WHAT THIS TASK INVOLVES: Pull out each line from the items below that contains the string "screenshot". The match is case-sensitive.

————

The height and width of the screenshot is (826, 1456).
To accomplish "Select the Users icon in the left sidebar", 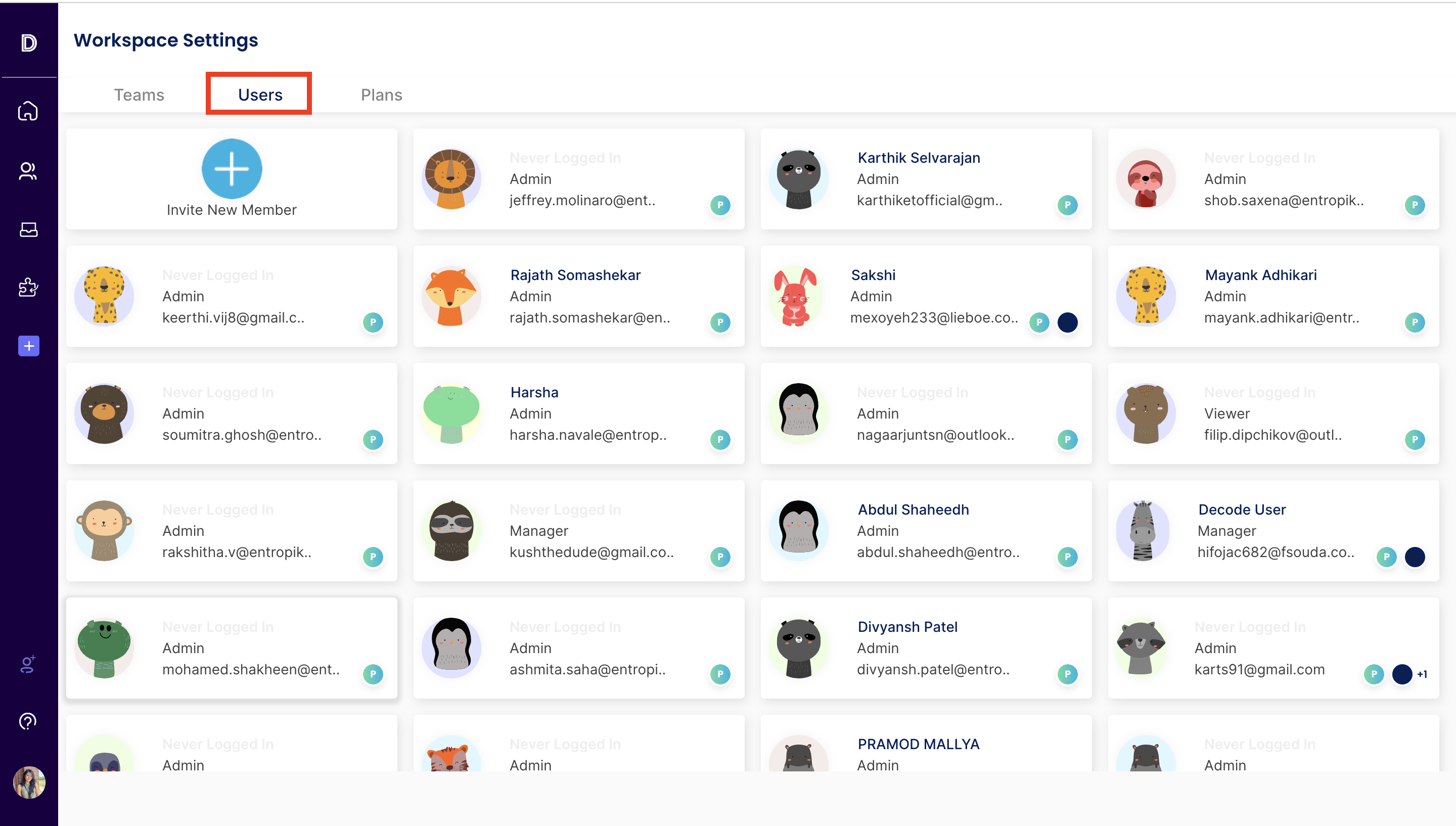I will coord(28,171).
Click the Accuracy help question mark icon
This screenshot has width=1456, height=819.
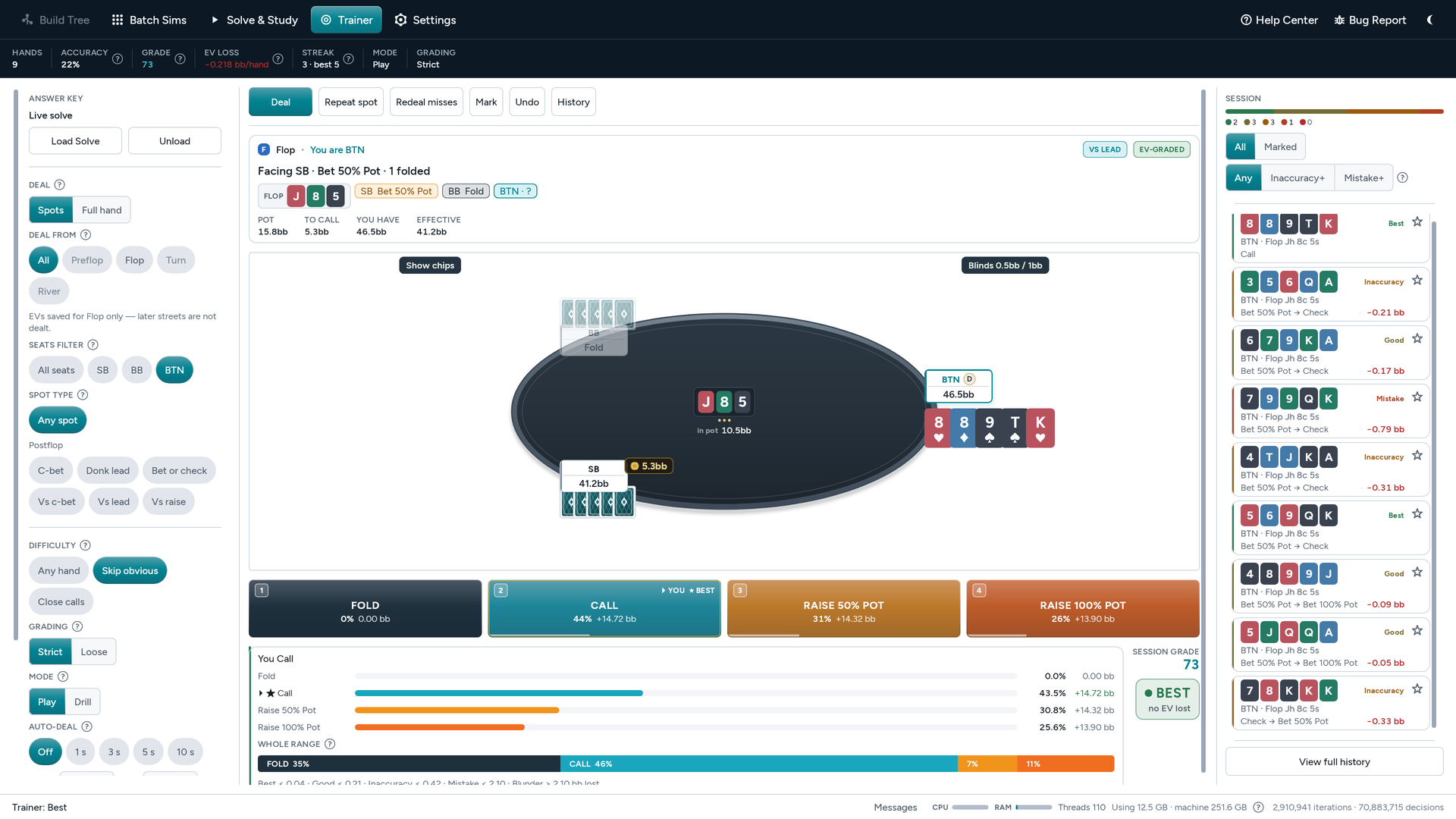pos(118,59)
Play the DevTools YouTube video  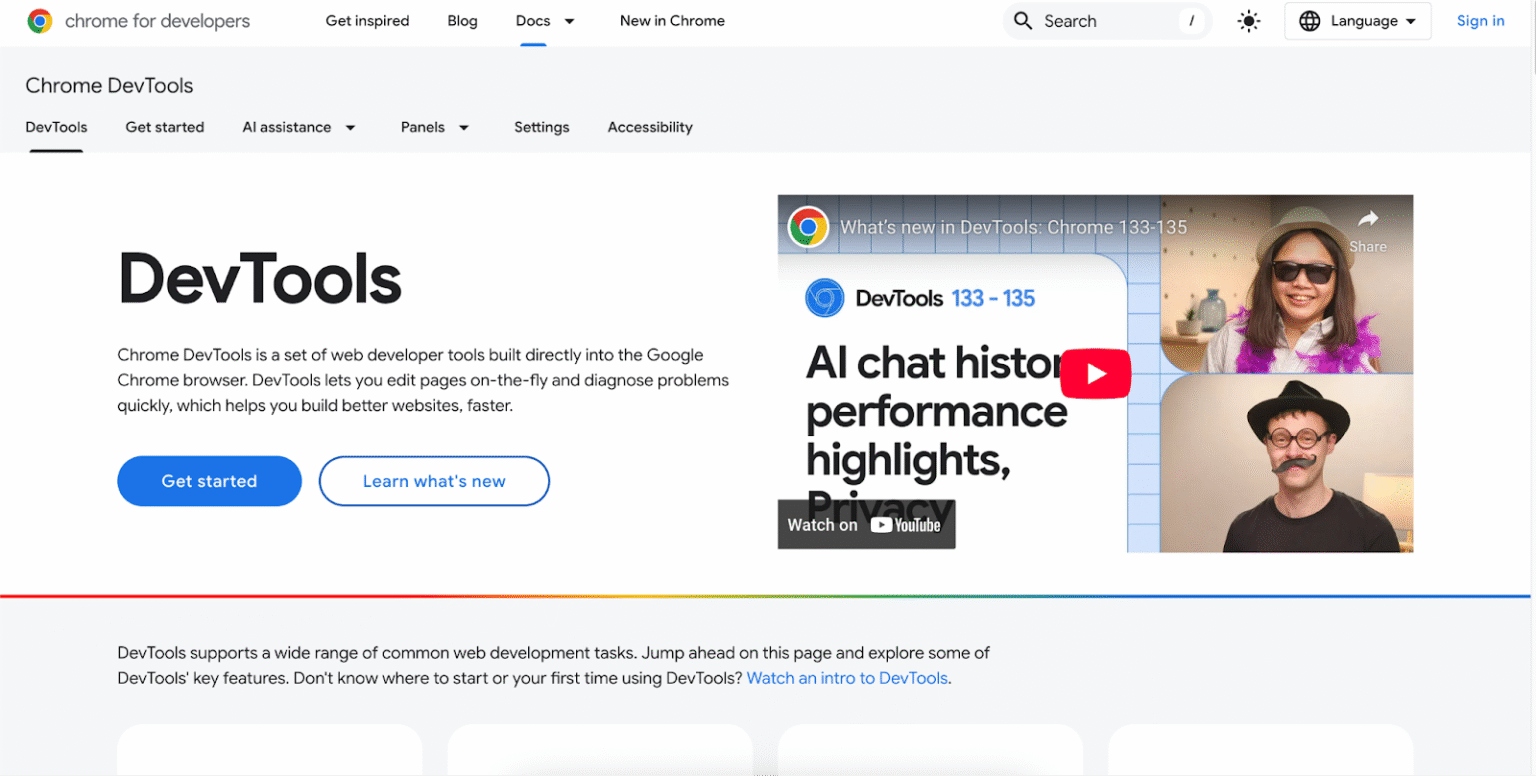(1096, 373)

————

EXERCISE ANSWER:
The height and width of the screenshot is (826, 1456).
This screenshot has width=1456, height=819.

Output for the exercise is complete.